### RECORD EXTRACTS

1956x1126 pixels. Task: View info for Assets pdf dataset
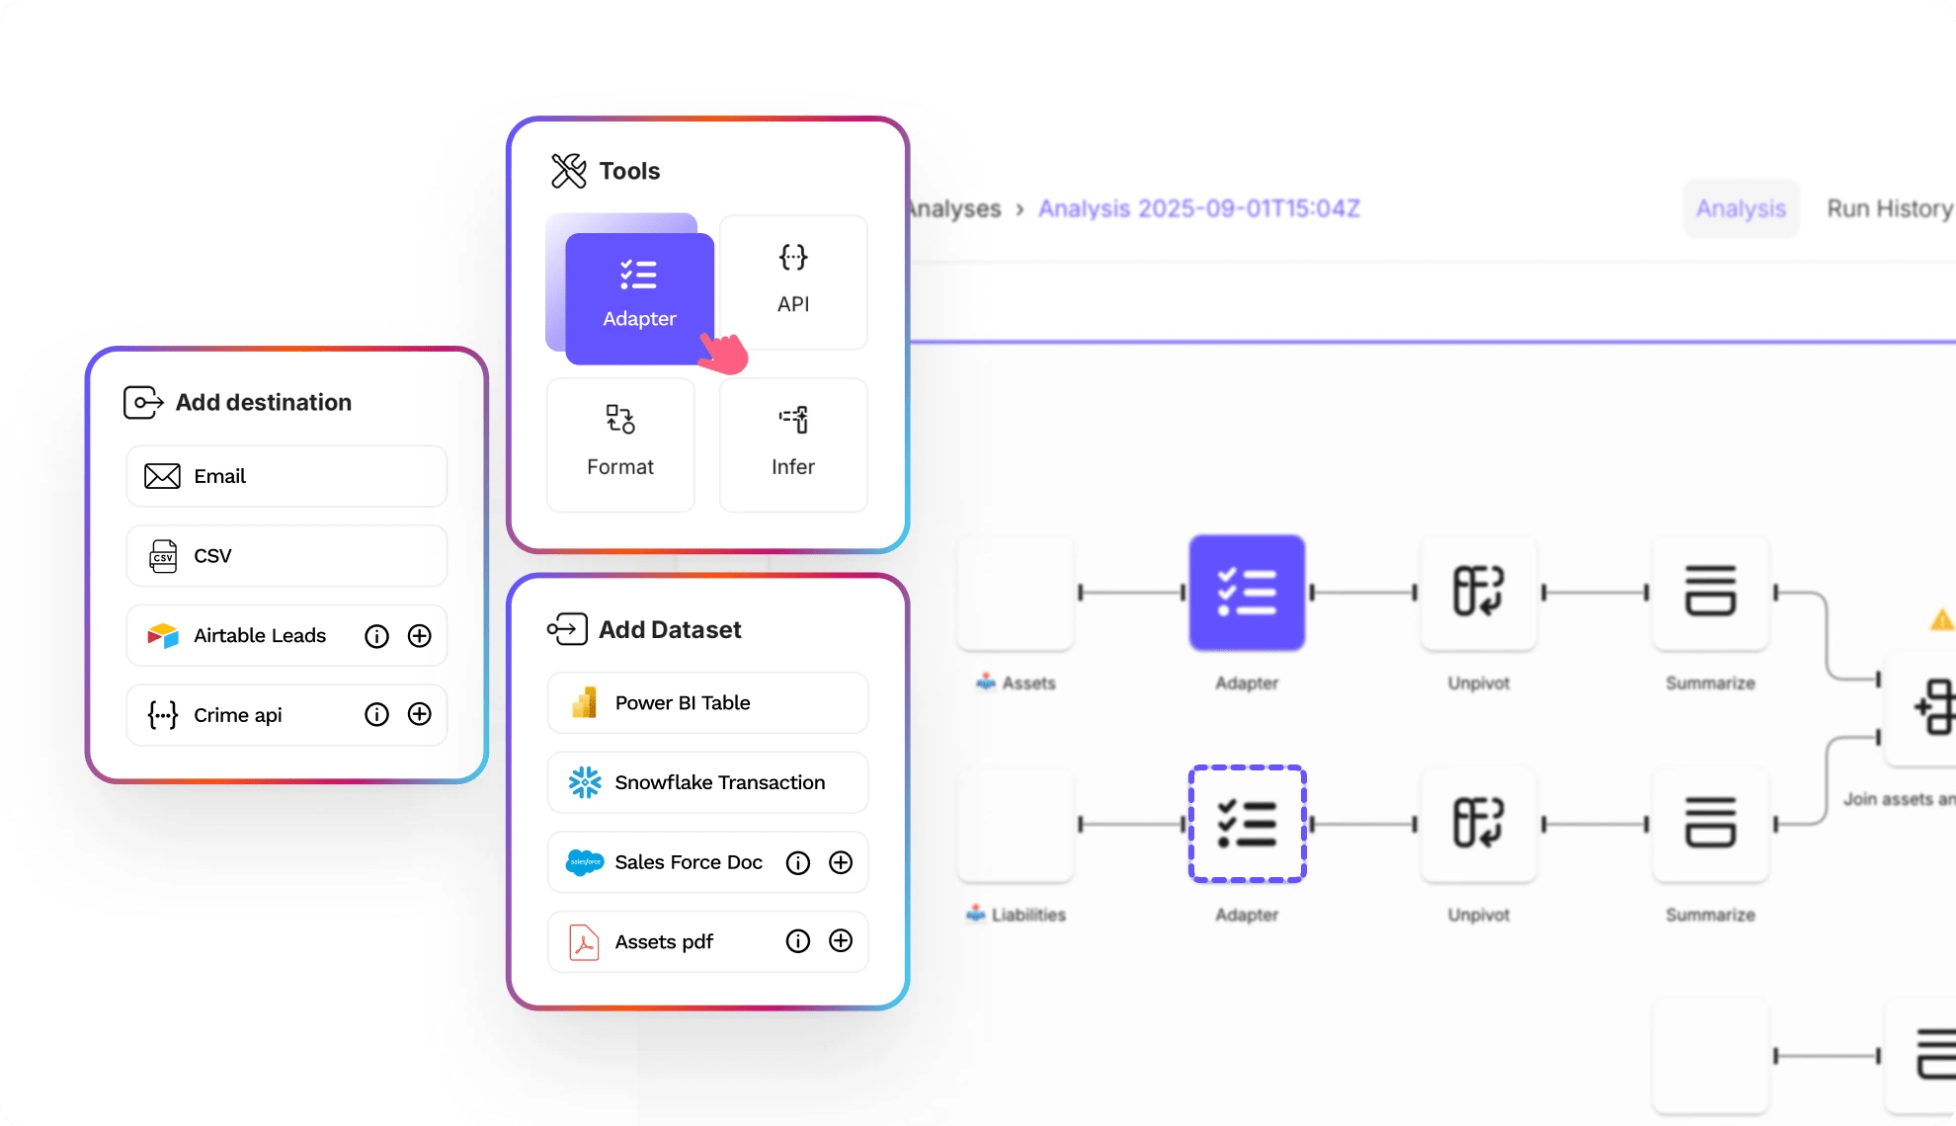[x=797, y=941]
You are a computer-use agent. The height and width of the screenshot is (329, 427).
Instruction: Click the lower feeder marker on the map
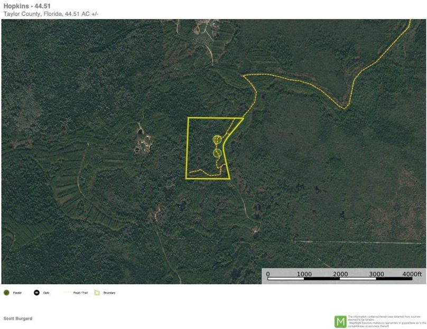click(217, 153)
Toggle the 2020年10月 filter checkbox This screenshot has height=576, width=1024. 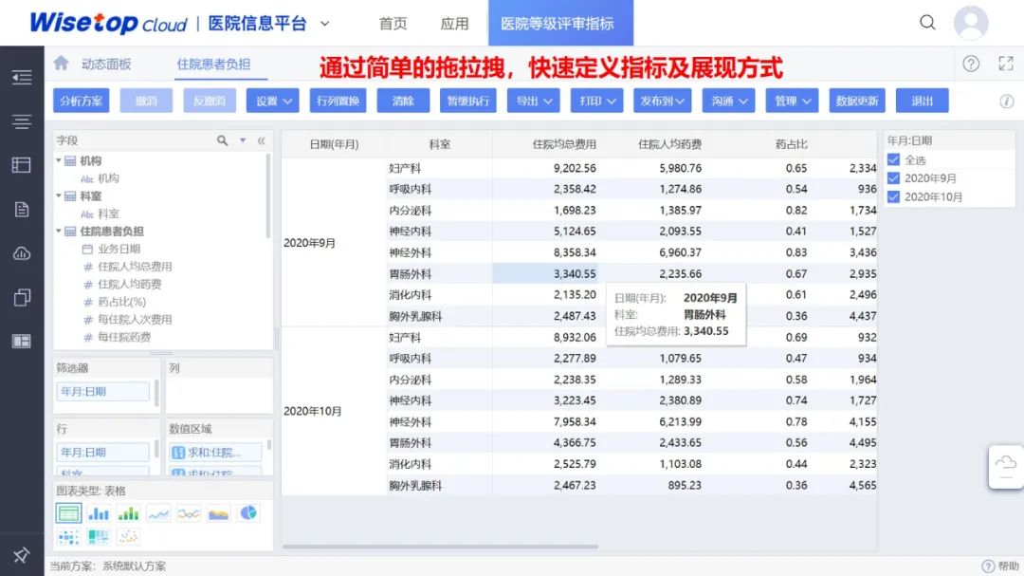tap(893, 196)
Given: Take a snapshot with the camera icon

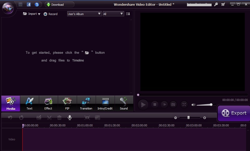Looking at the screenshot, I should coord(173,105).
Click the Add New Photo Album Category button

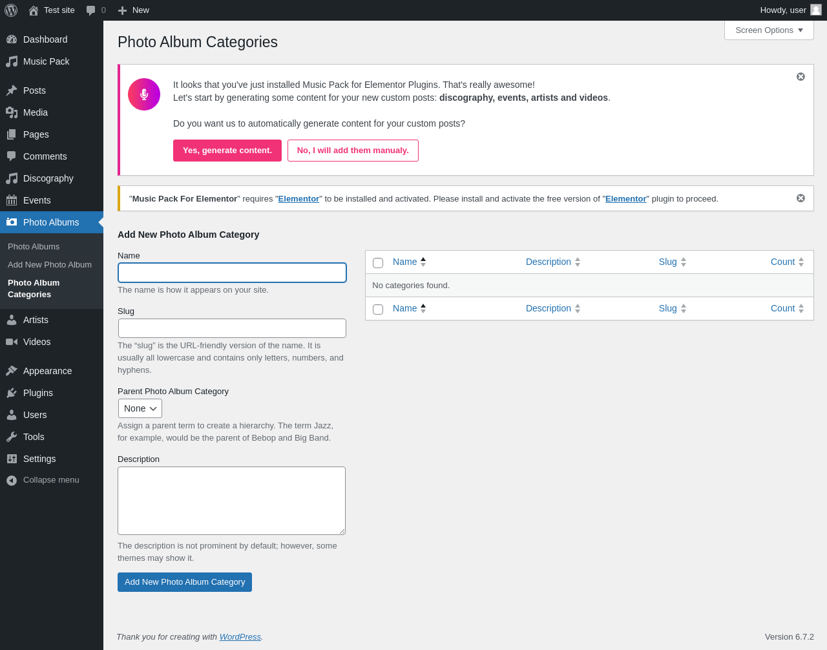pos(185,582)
--
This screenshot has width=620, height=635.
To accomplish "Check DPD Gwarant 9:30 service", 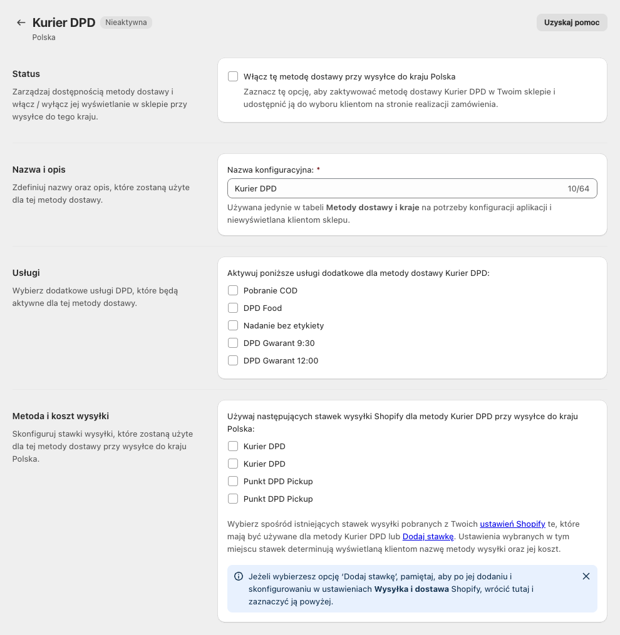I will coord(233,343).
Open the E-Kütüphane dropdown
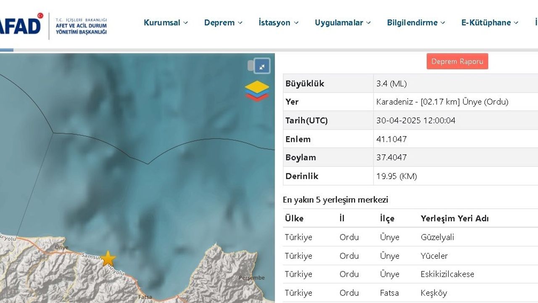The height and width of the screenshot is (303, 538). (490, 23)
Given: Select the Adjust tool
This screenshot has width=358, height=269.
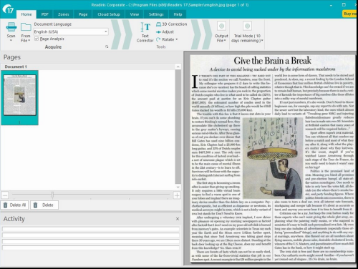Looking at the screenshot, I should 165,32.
...
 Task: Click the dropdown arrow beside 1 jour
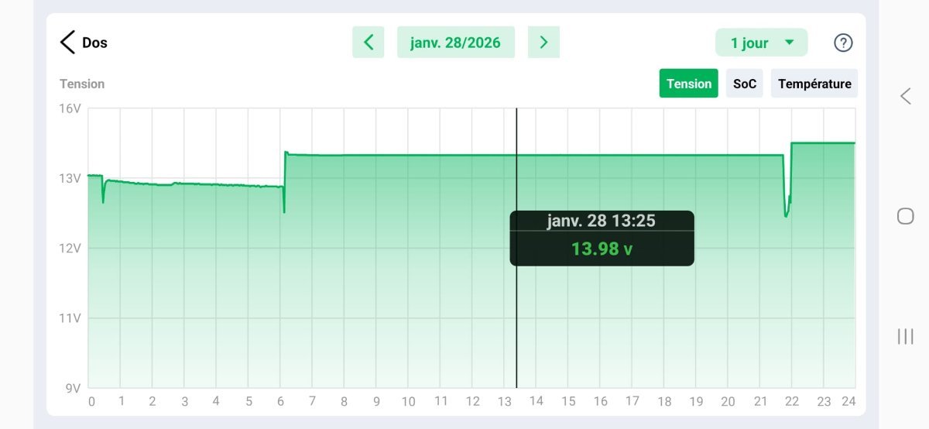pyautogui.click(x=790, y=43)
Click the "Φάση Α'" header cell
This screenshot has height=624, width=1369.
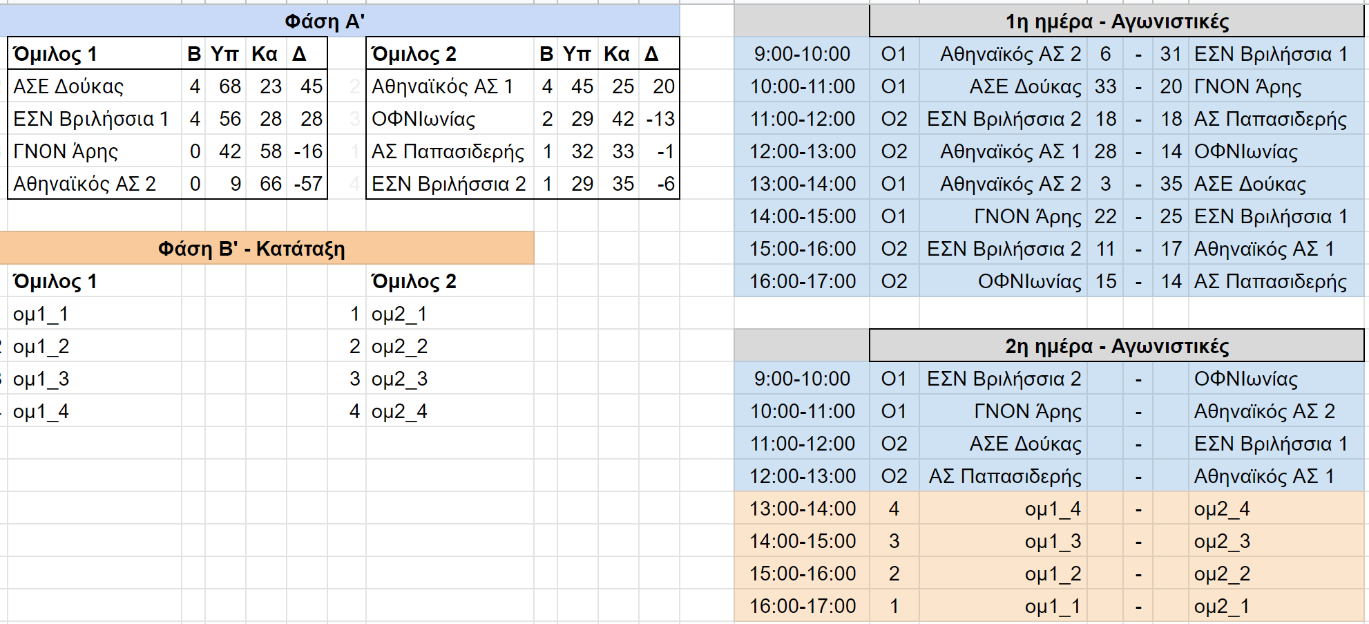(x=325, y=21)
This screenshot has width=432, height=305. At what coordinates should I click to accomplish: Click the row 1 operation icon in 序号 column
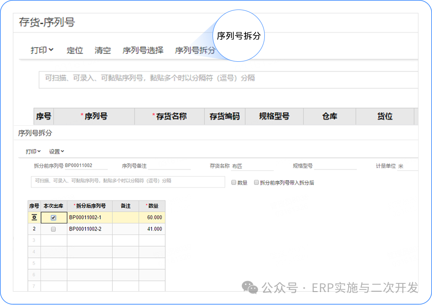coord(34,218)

### PROBLEM STATEMENT
Starting at the line that contains "This screenshot has width=432, height=305." and ending at the line that contains "coord(34,218)", copy that material in full, but scale every click coordinate in the answers by 0.45 and round it to a whole number, with halves rounding up. Leave the pictures out.

### RESPONSE TO THIS EXERCISE
This screenshot has width=432, height=305. At what coordinates should I click to accomplish: Click the row 1 operation icon in 序号 column
coord(15,98)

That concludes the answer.